A
sirene da rede ferroviária foi tombada como patrimônio imaterial de
Divinópolis. A sirene é o som que marca os horários das oficinas
desde 1916.
A
secretaria de cultura pediu o tombamento do apito devido à
simbologia encontrada no som, que celebra o trabalho na ferrovia,
sua ligação tão profunda com a história de Divinópolis e gera laços
de identidade, continuidade e aceitabilidade, reforçando a memória
coletiva do povo. Por ser acionada dez vezes ao dia e com precisão,
o toque da sirena das oficinas passou a ser ouvido como um relógio
sonoro por quase toda a cidade, presente no cotidiano dos
moradores.
O
prefeito conta que o reconhecimento é muito importante por se
tratar de um bem que faz parte da vida dos cidadãos. “A
sirene da rede, sempre foi presente e marcante na vida não só dos
divinopolitanos, mas de todos que escolheram nossa cidade para
construir suas vidas. Muitos, até hoje, têm o som como marcador de
momentos do dia.

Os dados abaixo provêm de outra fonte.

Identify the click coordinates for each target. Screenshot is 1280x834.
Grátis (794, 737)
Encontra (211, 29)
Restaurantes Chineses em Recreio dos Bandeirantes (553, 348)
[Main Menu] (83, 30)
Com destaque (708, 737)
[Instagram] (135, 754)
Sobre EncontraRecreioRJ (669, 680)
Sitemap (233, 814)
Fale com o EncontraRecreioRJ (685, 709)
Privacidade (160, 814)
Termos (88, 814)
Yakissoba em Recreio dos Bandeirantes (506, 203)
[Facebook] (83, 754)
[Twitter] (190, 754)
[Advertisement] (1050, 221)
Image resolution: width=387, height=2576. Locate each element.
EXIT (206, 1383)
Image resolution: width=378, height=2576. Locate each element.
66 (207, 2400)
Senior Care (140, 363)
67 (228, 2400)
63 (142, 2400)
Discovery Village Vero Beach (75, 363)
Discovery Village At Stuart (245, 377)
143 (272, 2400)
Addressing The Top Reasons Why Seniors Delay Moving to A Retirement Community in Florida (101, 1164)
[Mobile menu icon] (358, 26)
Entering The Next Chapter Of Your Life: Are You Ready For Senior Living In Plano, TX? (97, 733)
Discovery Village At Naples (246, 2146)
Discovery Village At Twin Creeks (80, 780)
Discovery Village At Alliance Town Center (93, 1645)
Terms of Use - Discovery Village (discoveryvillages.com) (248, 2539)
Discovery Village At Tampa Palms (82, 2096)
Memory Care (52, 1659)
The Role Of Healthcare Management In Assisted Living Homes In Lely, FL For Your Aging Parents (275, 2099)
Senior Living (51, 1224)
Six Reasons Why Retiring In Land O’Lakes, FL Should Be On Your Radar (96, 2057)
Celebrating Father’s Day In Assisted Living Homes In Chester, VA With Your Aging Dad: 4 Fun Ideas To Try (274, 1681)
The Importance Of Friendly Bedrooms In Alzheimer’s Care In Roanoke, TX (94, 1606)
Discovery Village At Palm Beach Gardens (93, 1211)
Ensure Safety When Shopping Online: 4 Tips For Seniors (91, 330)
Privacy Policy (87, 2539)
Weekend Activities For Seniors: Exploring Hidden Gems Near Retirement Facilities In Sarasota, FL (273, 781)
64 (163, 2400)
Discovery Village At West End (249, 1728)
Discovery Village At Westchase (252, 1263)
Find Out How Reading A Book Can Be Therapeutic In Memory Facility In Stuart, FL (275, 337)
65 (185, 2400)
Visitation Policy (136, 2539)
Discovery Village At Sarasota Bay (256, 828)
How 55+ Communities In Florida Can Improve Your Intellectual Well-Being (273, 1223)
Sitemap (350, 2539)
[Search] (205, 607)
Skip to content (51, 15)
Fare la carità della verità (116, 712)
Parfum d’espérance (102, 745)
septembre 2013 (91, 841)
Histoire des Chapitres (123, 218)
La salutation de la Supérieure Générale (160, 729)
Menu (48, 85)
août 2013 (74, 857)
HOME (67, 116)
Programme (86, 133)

Resguardar essa manifestação é importante porque
ajuda a contar a história de Divinópolis”, ressalta
Galileu.
No
dia 25 de outubro de 1996, às 17h, a sirene foi silenciada, mas
após solicitação da comunidade, voltou a soar em 1º de setembro de
2000. Desde então, o apito pode ser ouvido dez vezes ao dia em
horários específicos. O som também ecoa de maneira constante por
alguns minutos todas as vezes que um antigo operário morre. “O
som que ressoa é memória. Todo morador da cidade já ouviu alguma
vez o apito ou tem algo para contar sobre ele. Precisamos dar valor
a estes atos singelos, porém que marcam, atravessam séculos e
continuam a fazer história”, declara Gustavo Mendes, Secretário de
Cultura.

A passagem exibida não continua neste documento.